Personal details
- Born: 1993 (age 32–33) Eraviputhoor Kadai, Kanyakumari District
- Education: SSN College of Engineering (B.E); SRM University (M.Tech);
- Website: www.mashanazeem.in

= Masha Nazeem =

Indian inventor

Masha Nazeem is an Indian inventor was born and brought up from Nagercoil in Kanniyakumari district (Tamil Nadu). In 2005, during her eighth grade, she designed a hi-tech train toilet (hygienic drainage disposal system in trains) that gained her two national and one international awards.

==Personal life==
Nazeem was born in 1993 and was raised in Nagercoil in the Kanniyakumari district of India. Nazeem's father worked at the Treasury Office in Kanniyakumari.

=== Education ===
Nazeem attended St. Joseph’s Convent Higher Secondary School before pursuing a B.E in Electronic and Electrical Engineering at Sri Sivasubramaniya Nadar (SSN) College of Engineering. She later obtained an M.Tech in Power Electronics in SRM University, Kattankulathur (near Chennai).

==Career==
In 2006 at age 12, Nazeem was honoured at the Indian Science Congress in Hyderabad for her invention of a drainage system for railways. In 2015, Nazeem was selected for the Entrepreneurship Development Training Programme in the United States. The next year, Nazeem was invited to be a guest speaker at the 103rd Indian Science Conference.

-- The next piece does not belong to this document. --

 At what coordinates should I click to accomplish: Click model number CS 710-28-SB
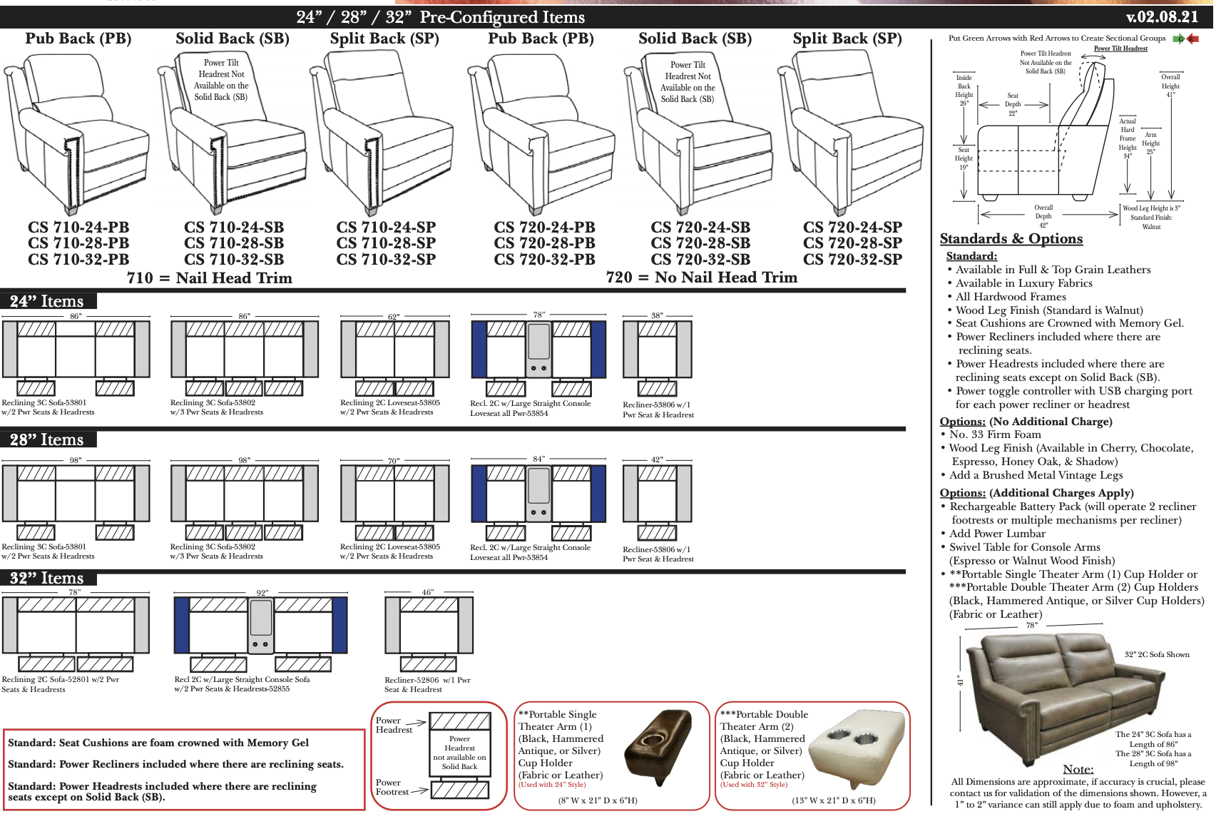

Currently, Nazeem is an innovation lead in GEMS New Millennium School, United Arab Emirates.

==Awards and honors==
- 2009 - IGNITE National Award (II Prize)
- 2010 - IGNITE National Award (I Prize)
- 2015 - Two National and an International award.
- 2016 - Chief Minister's State Youth Award (women's category)
- 2018 - National Youth Award (from the Ministry of Youth Affairs and Sports) - for contributions to science and technology

==Inventions==
- Transparent testing tool kit for students
- "Mechanical porter" (a luggage carrying system on wheels)
- Burglar alarm
- Underground conveyor belt system for transporting school bags

=== Hygienic Drainage Disposal System ===
After hearing a speech from the Railway Minister that warned officials may face punishment if the stench in railway systems was not dealt with, Nazeem invented a high-tech train toilet system. The Hygienic Drainage Disposal System was presented to several railway officials and India's then-president A. P. J. Abdul Kalam in 2005. Following Kalam's advice, Nazeem patented the invention.

=== Flameless seal-maker ===
As a teenager, Nazeem witnessed her father melting lac over an open flame. Upon her realization that this was potentially dangerous, Nazeem sought to create a better way to safely heat lac for sealing. Nazeem invented and patented the flameless seal-maker that heats lac, wax or other seal-making materials using electricity. The flameless seal-maker was used at polling booths during the 2011 Assembly polls in Tamil Nadu.

==Masha Innovation Center==
In her hometown, she setup Masha Innovation Center, a research laboratory and workshop, the main objective is to provide free hands-on training to help the young inventors to make their ideas to reality. Through this Innovation Center, she brings student's ideas to attention and converts them into inventors.